* **TAREA BREVE 1**
Pasa a una lista breve el párrafo que empieza con "Según los datos de la última encuesta" en el texto sobre la imagen corporal de las niñas, sin perder sus datos principales.
* **TAREA BREVE 2**
Anota todas las cantidades escritas con cifras que aparecen en el texto sobre la imagen corporal de las niñas, cada una con la palabra o el signo que la acompaña.
* **TAREA BREVE 3**
Retoma el texto sobre la imagen corporal de las niñas y sigue escribiéndolo a partir de su última frase.

* **EXTRACTO DEL TEXTO**

————————

Me encantaría poder decir que las niñas dosmileras lo han tenido más fácil, pero lo suyo es aún peor. Las redes sociales han añadido un par de peldaños más a la insatisfacción corporal. Sus smartphones les muestran cuerpos perfectos las 24 horas. TikTok e Instagram alimentan la presión estética de nuestras hijas. La industria del complejo ha encontrado en ellas la gallina de los huevos de oro. El resultado: niñas de primaria que suspiran por un cuerpo mejor. Crías de 10 años con rutinas de skincare, que googlean la frase “beneficios del retinol” 15 años antes de que les aparezca su primera arruga. Preadolescentes mirándose al espejo y comparándose con adultas esculpidas a golpe de gimnasio y filtros.
Según los datos de la última encuesta Factores de riesgo en estudiantes de secundaria de la Agencia Pública de Salud de Barcelona, el 63% de las adolescentes siente insatisfacción con su imagen. El aspecto físico es, según la misma encuesta, la principal causa de discriminación a esas edades: más de la mitad de las chicas (y casi el 39% de los chicos) afirman haberse sentido discriminadas por esta causa.
En 2021, la maestra de una escuela pública catalana pidió a sus alumnos de sexto de primaria que escribieran una lista de propósitos de año nuevo. Todas las niñas, de 11 años, incluyeron en la suya la palabra adelgazar. Al ser preguntadas, mencionaban, con pesar, el contraste entre los cuerpos perfectos que veían en las redes y los suyos.

————————

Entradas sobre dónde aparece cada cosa
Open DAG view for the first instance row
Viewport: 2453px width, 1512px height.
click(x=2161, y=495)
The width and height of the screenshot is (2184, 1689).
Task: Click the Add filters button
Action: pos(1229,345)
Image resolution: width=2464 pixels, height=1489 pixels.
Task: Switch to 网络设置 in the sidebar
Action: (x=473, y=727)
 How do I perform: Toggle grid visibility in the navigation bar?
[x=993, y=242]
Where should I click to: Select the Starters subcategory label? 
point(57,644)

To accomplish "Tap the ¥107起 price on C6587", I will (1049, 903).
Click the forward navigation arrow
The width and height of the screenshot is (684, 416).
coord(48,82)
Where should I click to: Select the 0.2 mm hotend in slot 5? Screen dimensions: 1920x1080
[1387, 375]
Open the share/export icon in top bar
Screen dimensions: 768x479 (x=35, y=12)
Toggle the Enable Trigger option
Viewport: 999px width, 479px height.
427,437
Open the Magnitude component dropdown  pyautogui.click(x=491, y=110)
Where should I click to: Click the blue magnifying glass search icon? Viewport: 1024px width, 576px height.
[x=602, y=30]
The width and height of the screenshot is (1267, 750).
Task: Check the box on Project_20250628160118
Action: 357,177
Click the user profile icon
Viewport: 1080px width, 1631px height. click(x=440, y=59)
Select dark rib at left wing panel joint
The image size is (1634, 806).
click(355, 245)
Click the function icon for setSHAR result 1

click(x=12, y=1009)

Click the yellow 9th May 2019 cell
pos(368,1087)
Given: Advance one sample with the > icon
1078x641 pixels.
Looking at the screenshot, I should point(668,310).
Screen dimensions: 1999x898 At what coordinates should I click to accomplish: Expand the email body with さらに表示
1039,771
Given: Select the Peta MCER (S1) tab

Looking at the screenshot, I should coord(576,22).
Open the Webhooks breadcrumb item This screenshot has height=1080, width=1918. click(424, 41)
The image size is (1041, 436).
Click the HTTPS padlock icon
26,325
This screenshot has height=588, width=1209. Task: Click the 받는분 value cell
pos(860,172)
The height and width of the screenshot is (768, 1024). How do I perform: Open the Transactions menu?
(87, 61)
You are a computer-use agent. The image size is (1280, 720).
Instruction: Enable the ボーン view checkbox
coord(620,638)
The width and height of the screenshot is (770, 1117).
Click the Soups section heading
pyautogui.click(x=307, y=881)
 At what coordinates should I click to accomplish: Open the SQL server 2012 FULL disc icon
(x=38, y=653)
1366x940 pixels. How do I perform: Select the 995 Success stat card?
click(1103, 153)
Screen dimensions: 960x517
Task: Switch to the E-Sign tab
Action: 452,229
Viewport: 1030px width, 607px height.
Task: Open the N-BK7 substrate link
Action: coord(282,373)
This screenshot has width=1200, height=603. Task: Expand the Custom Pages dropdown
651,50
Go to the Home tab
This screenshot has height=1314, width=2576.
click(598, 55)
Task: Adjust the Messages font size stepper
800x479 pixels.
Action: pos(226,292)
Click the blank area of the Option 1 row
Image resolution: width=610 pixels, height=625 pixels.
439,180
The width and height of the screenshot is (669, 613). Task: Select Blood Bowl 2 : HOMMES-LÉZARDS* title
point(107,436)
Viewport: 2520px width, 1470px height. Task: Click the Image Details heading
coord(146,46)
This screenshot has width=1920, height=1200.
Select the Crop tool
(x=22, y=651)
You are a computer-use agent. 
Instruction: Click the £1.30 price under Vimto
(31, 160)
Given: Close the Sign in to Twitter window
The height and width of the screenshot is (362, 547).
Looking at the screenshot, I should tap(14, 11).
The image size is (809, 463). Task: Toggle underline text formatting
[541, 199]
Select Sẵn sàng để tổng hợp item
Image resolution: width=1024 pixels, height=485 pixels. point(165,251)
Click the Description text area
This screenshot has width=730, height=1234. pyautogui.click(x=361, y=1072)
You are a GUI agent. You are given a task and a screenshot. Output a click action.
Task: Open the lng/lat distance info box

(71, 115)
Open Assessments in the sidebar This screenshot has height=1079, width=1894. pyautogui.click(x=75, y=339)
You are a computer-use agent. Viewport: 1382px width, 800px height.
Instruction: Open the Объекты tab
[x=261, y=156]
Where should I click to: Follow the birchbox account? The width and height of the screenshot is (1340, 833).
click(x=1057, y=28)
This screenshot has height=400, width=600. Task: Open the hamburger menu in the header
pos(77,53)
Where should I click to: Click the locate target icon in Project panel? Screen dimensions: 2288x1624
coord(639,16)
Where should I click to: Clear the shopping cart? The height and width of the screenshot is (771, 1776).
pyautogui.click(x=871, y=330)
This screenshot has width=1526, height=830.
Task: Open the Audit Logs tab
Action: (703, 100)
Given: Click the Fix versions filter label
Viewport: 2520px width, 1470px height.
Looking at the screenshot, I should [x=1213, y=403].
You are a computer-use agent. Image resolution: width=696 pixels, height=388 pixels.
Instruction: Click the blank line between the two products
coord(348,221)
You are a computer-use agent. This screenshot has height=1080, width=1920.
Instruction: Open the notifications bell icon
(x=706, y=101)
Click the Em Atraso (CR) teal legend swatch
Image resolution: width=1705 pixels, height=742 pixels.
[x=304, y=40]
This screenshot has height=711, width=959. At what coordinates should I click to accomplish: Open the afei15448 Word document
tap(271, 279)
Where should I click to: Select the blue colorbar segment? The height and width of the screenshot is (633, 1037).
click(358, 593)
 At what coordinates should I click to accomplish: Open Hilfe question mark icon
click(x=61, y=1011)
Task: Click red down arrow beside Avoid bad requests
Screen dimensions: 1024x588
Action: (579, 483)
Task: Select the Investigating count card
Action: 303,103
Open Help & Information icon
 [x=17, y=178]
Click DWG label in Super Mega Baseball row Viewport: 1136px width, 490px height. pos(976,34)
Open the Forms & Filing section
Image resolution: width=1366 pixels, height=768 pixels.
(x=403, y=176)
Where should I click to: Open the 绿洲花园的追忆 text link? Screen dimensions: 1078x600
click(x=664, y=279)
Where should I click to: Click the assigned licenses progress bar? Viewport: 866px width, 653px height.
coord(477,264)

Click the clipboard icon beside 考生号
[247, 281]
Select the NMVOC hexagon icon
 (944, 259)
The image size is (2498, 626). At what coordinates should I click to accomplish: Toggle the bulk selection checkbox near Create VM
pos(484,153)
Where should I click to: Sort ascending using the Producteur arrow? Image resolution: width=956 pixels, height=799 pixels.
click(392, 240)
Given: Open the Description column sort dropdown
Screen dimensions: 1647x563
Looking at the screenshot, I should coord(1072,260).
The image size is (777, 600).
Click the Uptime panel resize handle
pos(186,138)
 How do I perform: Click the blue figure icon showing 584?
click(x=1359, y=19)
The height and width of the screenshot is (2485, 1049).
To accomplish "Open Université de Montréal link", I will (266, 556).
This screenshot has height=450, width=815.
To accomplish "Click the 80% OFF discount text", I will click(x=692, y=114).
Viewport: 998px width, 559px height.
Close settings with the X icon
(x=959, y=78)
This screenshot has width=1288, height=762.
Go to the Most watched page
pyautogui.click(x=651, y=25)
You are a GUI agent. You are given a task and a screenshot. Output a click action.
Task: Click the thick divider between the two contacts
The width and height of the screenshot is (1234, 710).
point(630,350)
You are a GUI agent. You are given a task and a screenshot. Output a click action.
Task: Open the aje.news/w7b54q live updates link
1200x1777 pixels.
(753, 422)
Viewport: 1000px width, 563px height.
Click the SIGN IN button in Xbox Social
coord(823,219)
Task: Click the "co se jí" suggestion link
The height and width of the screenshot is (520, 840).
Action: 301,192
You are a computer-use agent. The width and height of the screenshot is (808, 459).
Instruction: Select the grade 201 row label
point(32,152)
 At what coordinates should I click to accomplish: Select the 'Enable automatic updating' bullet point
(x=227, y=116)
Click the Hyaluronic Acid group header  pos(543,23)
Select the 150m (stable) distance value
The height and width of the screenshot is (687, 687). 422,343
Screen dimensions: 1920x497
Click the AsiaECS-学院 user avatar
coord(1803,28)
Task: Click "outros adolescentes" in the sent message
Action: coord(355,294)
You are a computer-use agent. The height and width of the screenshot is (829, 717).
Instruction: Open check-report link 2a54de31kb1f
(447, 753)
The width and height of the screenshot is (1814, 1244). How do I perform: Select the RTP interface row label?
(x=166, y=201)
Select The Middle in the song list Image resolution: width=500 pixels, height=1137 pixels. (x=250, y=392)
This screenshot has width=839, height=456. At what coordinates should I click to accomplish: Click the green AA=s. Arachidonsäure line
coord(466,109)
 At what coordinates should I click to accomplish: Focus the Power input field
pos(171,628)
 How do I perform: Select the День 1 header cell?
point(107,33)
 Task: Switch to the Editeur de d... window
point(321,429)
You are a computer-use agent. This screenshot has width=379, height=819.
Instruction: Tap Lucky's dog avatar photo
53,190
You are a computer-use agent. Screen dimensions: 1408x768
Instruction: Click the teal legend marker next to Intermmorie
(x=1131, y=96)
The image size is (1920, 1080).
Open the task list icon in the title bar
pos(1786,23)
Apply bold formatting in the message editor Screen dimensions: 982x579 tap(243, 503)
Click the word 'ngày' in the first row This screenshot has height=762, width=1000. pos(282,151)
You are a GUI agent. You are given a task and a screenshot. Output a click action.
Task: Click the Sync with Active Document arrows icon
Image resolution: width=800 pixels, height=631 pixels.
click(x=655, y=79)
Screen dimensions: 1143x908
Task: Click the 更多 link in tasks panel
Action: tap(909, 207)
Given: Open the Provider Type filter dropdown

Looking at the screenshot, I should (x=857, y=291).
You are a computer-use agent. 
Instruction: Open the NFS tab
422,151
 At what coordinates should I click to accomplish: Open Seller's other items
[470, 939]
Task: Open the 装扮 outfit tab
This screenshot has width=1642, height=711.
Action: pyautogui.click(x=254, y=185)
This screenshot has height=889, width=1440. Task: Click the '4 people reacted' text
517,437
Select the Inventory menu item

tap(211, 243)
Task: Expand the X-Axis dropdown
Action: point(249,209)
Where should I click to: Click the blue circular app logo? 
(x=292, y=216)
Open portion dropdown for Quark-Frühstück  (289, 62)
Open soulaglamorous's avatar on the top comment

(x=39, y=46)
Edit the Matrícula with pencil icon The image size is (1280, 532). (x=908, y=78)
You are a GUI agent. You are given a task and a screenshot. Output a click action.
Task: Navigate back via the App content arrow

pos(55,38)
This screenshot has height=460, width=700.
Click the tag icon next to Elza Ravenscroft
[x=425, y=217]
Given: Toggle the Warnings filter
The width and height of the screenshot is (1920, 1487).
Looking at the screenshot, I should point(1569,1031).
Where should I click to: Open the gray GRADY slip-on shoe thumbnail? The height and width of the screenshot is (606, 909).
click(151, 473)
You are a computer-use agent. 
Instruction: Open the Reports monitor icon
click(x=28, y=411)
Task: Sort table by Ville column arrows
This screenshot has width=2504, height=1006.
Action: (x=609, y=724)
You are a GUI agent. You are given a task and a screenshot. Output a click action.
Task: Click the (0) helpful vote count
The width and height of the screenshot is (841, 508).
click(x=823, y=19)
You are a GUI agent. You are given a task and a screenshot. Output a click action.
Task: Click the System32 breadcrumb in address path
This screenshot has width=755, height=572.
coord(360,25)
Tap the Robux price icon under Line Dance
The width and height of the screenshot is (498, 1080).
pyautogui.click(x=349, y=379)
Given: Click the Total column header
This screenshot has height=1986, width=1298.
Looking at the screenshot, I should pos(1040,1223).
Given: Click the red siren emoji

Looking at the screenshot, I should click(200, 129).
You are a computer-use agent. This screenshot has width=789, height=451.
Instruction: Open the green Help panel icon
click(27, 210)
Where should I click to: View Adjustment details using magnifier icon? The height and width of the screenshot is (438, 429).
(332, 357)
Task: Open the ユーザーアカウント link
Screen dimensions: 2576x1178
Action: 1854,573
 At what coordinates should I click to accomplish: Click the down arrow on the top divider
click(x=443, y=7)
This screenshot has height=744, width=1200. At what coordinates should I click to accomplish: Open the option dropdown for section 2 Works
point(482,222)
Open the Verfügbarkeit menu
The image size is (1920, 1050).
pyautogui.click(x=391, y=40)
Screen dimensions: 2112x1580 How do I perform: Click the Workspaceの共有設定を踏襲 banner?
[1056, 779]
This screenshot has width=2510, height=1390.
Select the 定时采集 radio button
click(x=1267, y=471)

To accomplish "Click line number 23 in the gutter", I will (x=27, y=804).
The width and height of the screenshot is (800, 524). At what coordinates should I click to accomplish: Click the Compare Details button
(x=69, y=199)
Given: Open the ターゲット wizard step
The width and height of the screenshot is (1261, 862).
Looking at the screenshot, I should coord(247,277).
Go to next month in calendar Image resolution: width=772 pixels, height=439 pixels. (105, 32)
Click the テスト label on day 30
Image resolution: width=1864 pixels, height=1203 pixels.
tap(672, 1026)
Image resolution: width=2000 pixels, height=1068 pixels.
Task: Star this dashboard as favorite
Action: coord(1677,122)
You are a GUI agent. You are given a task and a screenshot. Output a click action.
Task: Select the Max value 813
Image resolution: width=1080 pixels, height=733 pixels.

————————

* **RESPUESTA ESCRITA 1**
- Fuente: la última encuesta Factores de riesgo en estudiantes de secundaria, de la Agencia Pública de Salud de Barcelona.
- El 63% de las adolescentes siente insatisfacción con su imagen.
- El aspecto físico es la principal causa de discriminación a esas edades.
- Más de la mitad de las chicas y casi el 39% de los chicos dicen haberse sentido discriminados por esa causa.

* **RESPUESTA ESCRITA 2**
- 24 horas
- 10 años
- 15 años
- 63%
- 39%
- 2021
- 11 años

* **RESPUESTA ESCRITA 3**
Las redes son un lugar hostil, especialmente para nosotras. En esta ciudad sin ley que ya no se llama Twitter, es muy reveladora la manera en la que se nos insulta. La artillería que se usa tiene que ver con el físico y ser gorda es imperdonable. La gordofobia, la aversión hacia las personas gordas, campa a sus anchas. A veces es directa y otras se escuda en pretextos como la salud. Pero no nos engañemos. Es odio. Es asco. Es machismo. Y, por supuesto, es violencia.
Se habla mucho de los peligros de las pantallas en menores. De exposición al porno, trastornos de ansiedad, problemas de concentración. Tendríamos que estar, también, preocupados por cómo las redes intensifican la insatisfacción corporal de nuestras hijas e hijos. De cómo los muros de la fábrica de complejos entre los que crecimos se han expandido hasta el infinito. Debemos preguntarnos hasta cuándo vamos a soportar que tantas niñas sientan que su cuerpo tiene que ser perfecto y, que si no es así, harán bien en sentir culpa y vergüenza.